## Quoted passage

----

As a manufacturing company, a big part of keeping up with other companies in the field is efficiency. To improve efficiency, this company in particular is looking at their staffing and researching the amount of time needed for tasks, as to not over allocate time that could be used elsewhere. To do this, they are taking a random sample of 250 times that represent the time it took to complete a task at two stages, A and B. For Times A, we can conclude that the data is in a Continuous Uniform model; this means that the intervals have an approximately equal width between the minimum (10.030) and maximum (21.980) possible value. This shows us that each of these values is equally likely in the first stage, Time A. The histogram labeled “Histogram of Times A/Times A” in Appendix A shows a pretty symmetric shape of the data. There is no real skewness as our one-variable summary for Times A shows very slight skewness to left of -0.0962, which is very small. The “Q-Q Normal Plot of Times A/Times A” in Appendix A also supports the histogram for Times A, as there is more of an S-shape to the data, instead of following the line for the normal distribution. This means there is more variability for the first stage (Times A) than for stage 2 (Times B) as Times B is normal.
For Times B, we can conclude that the data has a normal distribution. As shown in the histogram labeled “Histogram of Times B/Times B” in Appendix A the data is approximately symmetric in shape, there is no apparent skewness (as in our one-variable summary for Times B the skewness=-0.0480 which is a very minimal skewness to the right) The “Q-Q Normal Plot of Times B/Times B” in Appendix A confirms the same findings as the histogram. In the Q-Q for Times B, the plots are all on the line for the normal distribution, which also confirms that Times B is normal.

----

## Raw data

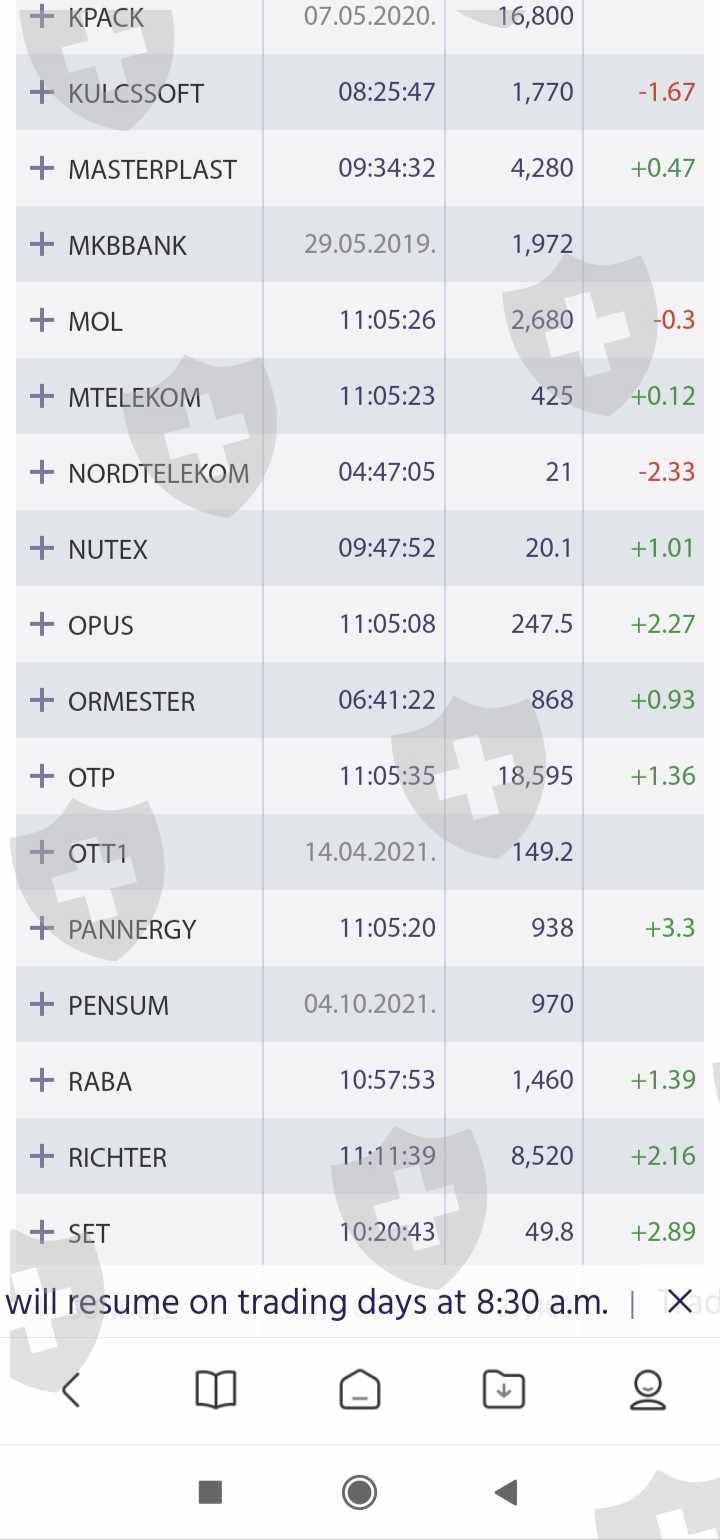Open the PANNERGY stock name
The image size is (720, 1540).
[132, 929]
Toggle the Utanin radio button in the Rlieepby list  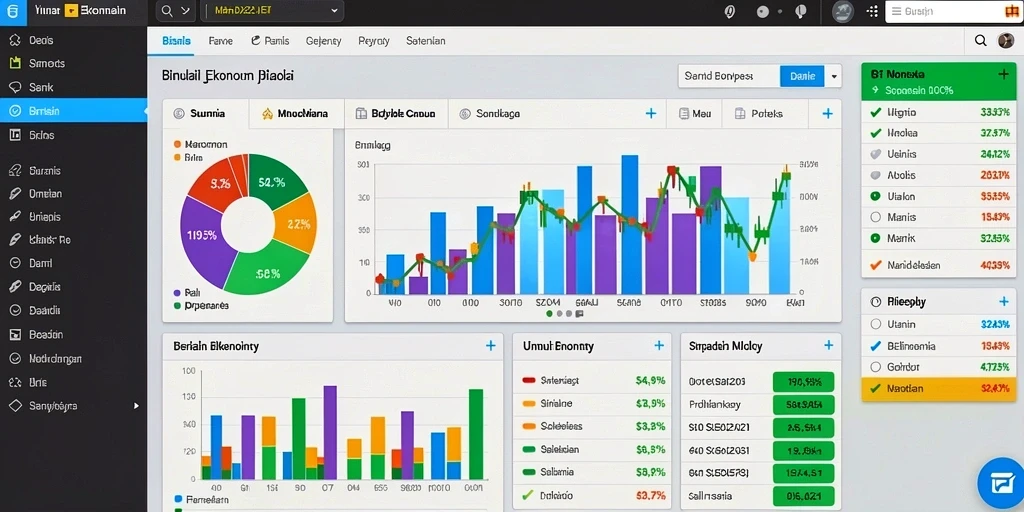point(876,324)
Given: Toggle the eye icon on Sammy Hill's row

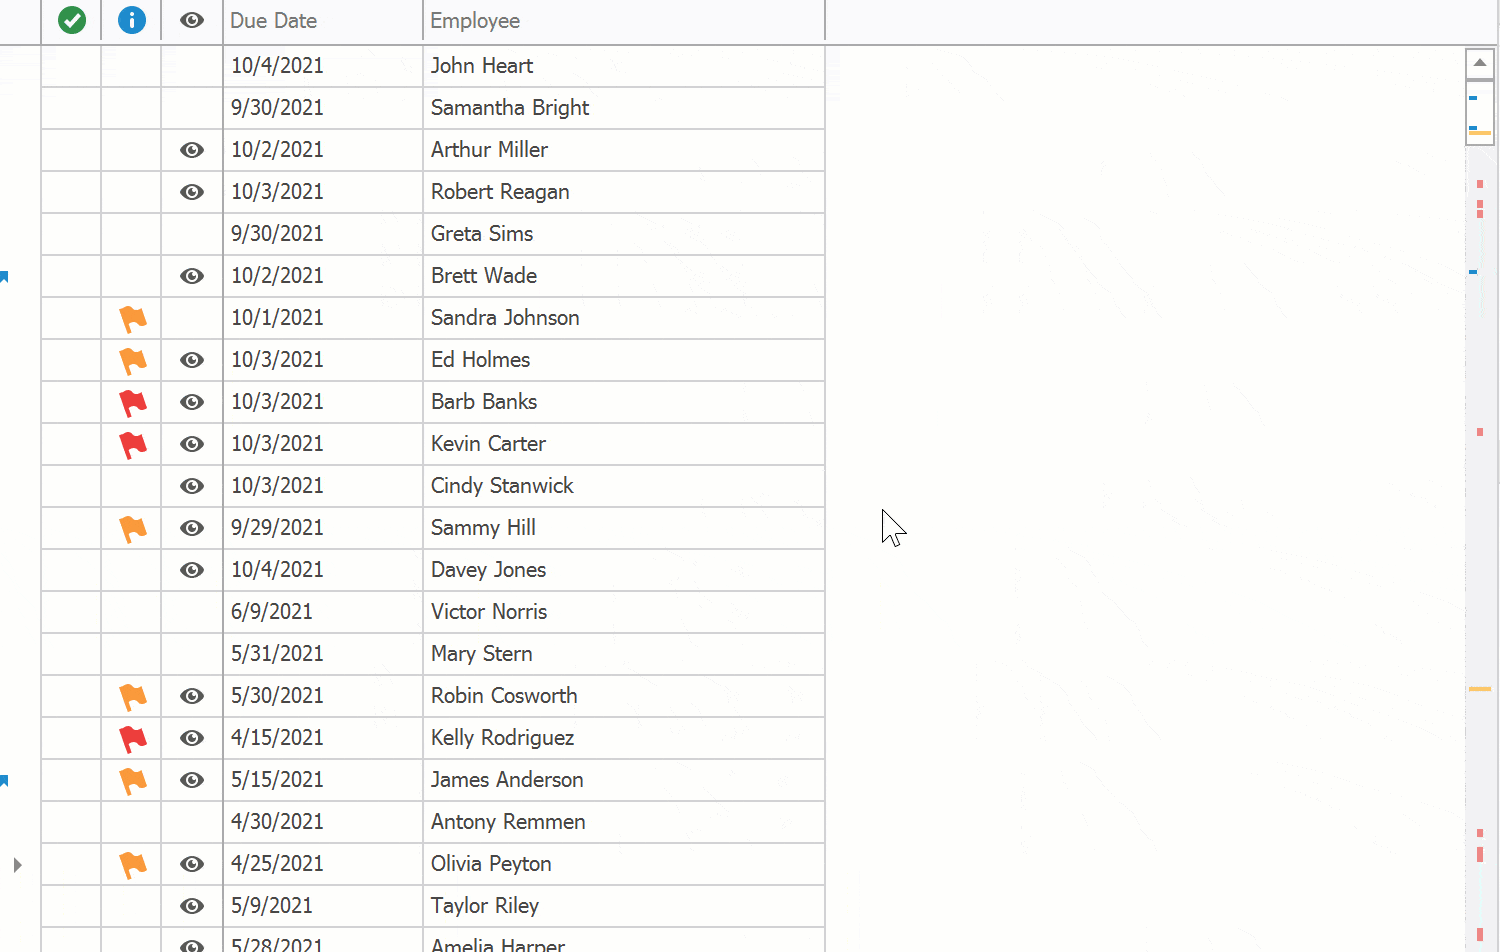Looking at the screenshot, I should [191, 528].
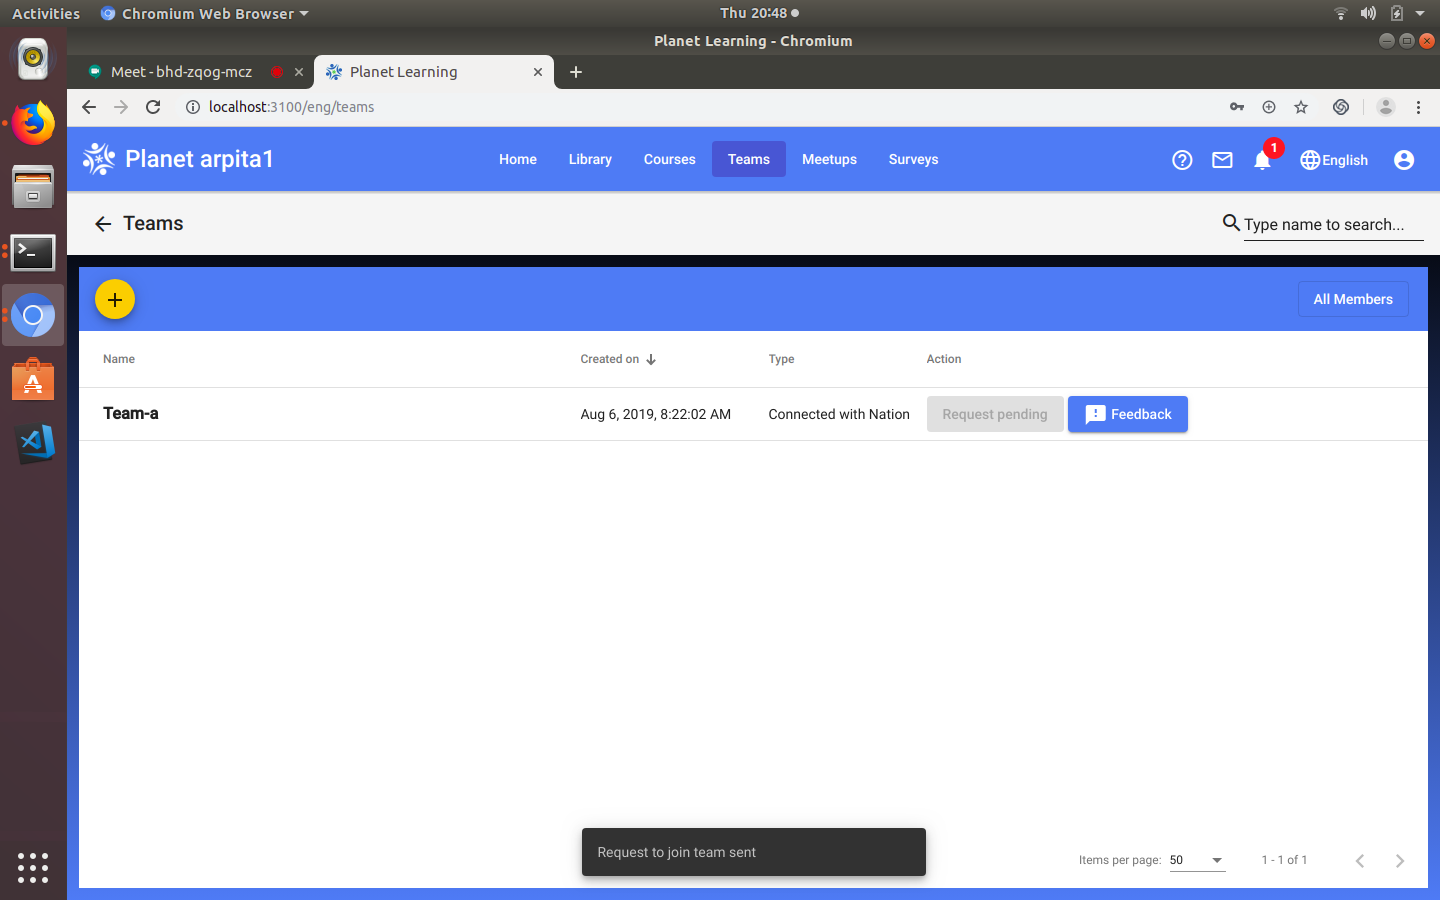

----

## Problem
In the report on task times, what are the minimum and maximum values given for Times A? You won't need the listing for this.

## Full response
The minimum is 10.030 and the maximum is 21.980.